Pancreatitis has been observed in patients receiving alpha interferon treatment, including those who developed marked triglyceride elevations. In some cases, fatalities have been observed. Although a causal relationship to Roferon-A has not been established, marked triglyceride elevation is a risk factor for development of pancreatitis. Roferon-A should be suspended if symptoms or signs suggestive of pancreatitis are observed. In patients diagnosed with pancreatitis, discontinuation of therapy with Roferon-A should be considered.

Roferon-A is indicated for use in patients with chronic hepatitis C diagnosed by HCV antibody and/or a history of exposure to hepatitis C who have compensated liver disease and are 18 years of age or older. A liver biopsy and a serum test for the presence of antibody to HCV should be performed to establish the diagnosis of chronic hepatitis C. Other causes of hepatitis, including hepatitis B, should be excluded prior to therapy with Roferon-A.
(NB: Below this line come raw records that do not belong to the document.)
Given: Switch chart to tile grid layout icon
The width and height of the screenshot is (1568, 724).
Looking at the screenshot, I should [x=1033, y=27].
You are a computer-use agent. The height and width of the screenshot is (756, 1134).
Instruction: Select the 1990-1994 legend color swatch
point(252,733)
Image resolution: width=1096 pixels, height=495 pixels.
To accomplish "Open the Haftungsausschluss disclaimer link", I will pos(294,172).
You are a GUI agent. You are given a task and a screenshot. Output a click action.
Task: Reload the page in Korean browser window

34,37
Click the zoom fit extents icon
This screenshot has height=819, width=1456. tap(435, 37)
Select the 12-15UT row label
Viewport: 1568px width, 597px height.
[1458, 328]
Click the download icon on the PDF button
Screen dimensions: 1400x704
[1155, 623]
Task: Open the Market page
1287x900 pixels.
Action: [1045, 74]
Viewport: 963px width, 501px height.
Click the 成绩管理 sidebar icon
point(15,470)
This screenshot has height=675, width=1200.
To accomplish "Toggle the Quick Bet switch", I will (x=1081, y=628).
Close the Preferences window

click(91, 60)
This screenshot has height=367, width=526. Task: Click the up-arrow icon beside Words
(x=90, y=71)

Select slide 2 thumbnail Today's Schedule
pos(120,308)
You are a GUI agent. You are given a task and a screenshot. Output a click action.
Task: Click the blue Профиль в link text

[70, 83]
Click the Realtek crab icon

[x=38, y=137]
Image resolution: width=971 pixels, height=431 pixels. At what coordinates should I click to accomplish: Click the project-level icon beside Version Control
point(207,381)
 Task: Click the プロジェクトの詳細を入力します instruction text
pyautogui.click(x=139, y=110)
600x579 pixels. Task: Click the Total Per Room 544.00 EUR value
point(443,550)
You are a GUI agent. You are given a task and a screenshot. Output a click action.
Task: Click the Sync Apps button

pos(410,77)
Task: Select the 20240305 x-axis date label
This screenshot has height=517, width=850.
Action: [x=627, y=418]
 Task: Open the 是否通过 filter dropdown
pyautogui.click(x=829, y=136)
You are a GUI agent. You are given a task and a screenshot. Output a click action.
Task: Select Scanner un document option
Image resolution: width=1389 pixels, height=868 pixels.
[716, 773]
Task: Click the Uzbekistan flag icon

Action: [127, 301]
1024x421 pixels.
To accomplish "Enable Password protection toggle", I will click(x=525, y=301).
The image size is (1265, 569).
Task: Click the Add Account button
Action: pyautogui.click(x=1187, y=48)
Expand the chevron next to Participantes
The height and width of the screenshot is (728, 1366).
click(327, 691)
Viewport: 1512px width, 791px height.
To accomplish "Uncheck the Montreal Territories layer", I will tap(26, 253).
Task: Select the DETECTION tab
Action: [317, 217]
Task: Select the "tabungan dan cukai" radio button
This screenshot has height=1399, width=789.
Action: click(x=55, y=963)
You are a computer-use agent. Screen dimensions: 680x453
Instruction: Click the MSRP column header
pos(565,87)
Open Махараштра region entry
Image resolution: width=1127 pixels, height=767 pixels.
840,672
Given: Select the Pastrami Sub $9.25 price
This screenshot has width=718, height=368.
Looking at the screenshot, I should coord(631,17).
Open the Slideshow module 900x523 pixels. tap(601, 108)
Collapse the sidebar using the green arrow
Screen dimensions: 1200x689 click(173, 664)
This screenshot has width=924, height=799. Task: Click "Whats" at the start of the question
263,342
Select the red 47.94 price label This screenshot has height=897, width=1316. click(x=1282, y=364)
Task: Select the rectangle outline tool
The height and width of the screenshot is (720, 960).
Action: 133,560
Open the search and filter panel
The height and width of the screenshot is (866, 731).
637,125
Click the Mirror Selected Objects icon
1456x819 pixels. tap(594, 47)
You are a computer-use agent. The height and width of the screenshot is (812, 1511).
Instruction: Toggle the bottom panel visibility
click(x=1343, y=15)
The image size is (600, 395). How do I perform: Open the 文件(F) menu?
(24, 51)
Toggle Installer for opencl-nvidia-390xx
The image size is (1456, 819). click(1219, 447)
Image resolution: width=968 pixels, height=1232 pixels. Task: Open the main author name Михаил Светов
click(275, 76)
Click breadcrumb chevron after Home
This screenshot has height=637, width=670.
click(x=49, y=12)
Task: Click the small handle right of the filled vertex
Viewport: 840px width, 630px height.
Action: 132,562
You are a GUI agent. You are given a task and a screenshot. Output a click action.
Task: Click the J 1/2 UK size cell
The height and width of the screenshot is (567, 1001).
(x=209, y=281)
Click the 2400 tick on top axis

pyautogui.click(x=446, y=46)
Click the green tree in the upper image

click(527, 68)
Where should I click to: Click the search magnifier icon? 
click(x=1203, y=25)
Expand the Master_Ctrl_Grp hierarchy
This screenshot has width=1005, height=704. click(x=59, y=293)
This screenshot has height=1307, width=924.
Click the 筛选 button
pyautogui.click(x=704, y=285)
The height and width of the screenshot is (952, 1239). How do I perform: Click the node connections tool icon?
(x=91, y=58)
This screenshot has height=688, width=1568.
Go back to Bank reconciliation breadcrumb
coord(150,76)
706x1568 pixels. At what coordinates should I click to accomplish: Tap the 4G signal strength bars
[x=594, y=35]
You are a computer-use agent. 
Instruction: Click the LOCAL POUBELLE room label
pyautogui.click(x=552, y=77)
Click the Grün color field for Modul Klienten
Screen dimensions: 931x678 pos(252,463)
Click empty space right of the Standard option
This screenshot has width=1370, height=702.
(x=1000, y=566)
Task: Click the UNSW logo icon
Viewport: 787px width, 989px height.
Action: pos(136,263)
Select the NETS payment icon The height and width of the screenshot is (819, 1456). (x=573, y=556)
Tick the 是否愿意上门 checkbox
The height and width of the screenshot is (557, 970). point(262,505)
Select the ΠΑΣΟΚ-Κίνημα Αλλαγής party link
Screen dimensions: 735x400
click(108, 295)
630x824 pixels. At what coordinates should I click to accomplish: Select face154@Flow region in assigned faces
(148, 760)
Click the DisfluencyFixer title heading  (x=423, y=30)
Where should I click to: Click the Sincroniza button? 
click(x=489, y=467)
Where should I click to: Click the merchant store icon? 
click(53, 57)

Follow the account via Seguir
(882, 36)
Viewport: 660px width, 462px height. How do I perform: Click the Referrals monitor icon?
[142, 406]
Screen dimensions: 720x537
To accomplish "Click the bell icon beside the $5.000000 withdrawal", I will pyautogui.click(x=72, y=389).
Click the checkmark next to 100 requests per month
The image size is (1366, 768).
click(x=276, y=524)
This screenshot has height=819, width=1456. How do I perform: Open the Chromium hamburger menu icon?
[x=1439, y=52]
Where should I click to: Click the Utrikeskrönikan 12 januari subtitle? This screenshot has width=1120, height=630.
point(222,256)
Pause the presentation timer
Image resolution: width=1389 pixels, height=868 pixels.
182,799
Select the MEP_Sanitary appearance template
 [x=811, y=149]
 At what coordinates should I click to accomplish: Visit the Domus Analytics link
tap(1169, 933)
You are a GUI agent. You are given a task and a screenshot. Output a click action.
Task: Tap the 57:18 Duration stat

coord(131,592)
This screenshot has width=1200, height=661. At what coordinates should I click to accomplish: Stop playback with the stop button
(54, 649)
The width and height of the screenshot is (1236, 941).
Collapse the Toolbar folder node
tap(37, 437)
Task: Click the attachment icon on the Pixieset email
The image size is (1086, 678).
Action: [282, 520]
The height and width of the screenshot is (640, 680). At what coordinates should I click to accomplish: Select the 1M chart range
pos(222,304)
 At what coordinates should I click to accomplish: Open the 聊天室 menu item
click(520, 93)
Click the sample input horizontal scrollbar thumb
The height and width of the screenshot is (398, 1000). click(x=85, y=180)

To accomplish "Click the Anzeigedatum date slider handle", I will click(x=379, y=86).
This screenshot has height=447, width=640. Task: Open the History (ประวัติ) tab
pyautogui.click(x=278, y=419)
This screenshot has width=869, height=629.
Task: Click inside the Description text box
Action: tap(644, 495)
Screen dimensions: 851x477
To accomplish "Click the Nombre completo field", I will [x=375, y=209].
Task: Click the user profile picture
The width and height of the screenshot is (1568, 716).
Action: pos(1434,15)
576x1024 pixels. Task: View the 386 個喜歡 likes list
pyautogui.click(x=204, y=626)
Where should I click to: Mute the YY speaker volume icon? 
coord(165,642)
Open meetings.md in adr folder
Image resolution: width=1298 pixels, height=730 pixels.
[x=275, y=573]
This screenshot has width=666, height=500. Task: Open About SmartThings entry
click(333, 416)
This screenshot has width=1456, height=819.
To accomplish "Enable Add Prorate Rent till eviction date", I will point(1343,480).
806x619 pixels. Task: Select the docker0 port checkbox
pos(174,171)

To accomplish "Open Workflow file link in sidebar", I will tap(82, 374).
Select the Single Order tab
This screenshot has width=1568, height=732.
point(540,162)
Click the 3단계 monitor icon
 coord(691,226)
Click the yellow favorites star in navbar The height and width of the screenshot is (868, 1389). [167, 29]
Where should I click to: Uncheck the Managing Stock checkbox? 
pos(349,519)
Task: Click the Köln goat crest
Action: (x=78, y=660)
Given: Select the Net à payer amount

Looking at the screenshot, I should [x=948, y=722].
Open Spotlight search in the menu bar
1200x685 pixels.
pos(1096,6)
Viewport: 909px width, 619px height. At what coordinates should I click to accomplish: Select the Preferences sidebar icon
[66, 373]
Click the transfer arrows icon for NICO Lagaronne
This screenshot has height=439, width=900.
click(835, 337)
3 million IU (11.1 mcg/0.5 mL) Roferon-A per syringe — The solution is colorless and each 0.5 mL contains 3 MIU of Interferon alfa-2a, recombinant, 3.605 mg sodium chloride, 0.1 mg polysorbate 80, 5 mg benzyl alcohol as a preservative and 0.385 mg ammonium acetate.

6 million IU (22.2 mcg/0.5 mL) Roferon-A per syringe — The solution is colorless and each 0.5 mL contains 6 MIU of Interferon alfa-2a, recombinant, 3.605 mg sodium chloride, 0.1 mg polysorbate 80, 5 mg benzyl alcohol as a preservative and 0.385 mg ammonium acetate.

9 million IU (33.3 mcg/0.5 mL) Roferon-A per syringe — The solution is colorless and each 0.5 mL contains 9 MIU of Interferon alfa-2a, recombinant, 3.605 mg sodium chloride, 0.1 mg polysorbate 80, 5 mg benzyl alcohol as a preservative and 0.385 mg ammonium acetate.

The route of administration is by subcutaneous injection.